I am currently promoting my two romance novels as steamy Christmas gifts and will immediately go into promoting them as steamy Valentines day gifts. The titles are; Check Mates loosely based on the old reality show Cheaters! And then Horse Sense based on my extensive knowledge of horses, and the history of Shadeland Manor in Springboro, Pa.

Bonus Question: Are there any funny memories that you can recall during your writing journey or creative journey?

Thasia: I facilitated a poetry writing workshop for seniors. And one older gal kept muttering she didn’t know why she was there. She couldn’t write poetry. I went through my whole gambit of enlightenment, and then walked the group through a portrait poem. When we got to her she read hers like a poet with enthusiasm and joy. When she finished she said; “I am a poet!”

Thank you so much for this opportunity to share what is happening in my Poetess life.

Links & Bio:

thasiaanne.com        Thasia Anne Poetess/ Author

Thasia Anne Lunger is my Facebook name, please feel free to connect with me.

Thasia Anne is an Erie Pennsylvania poet who has been writing and reading since the 90’s. She has six books of poetry published through Alien Buddha Press, 5 Acre Press, and Guerilla Geneses Press. To date, she has 2 romance titles released. Check Mates and Horse Sense both through Alien Buddha Press.

As well as writing, she also has a TV show that airs on Cable Access Media. The program is called, Poetry, Prose, and Personalities, and her husband Bear is the videographer.

Her poetry production show WOW, which stands for Women of Word with a Few Man Made Words has been WOWing people for eleven years.

For WOW, Thasia collaborates with a local dance troop, Sovereign Ballet.
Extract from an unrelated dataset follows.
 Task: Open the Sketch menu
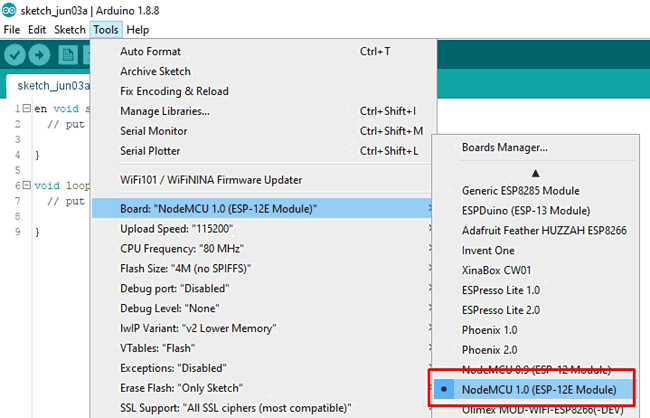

The dancers, headed by Christina Maria, take the song suggestions from Thasia and create a beautiful moving interpretation that coincides with a poetry theme.

She may be retired, but she is still extremely active in the poetry community heading up a select group of poets for 100 Thousand Poets for Change. She facilitated a free poetry workshop in Albion and led a group of established poets for the Albion Fair. In the spring she led a group of female poets for an event called Healing Through Art at Artlore Studio, and weeks later read her poems at Artlore about Women’s Suffrage during their mannequin display show.

Together with her beloved husband Bear, Thasia Anne has 15 Grandchildren, and 4 Great Grandchildren.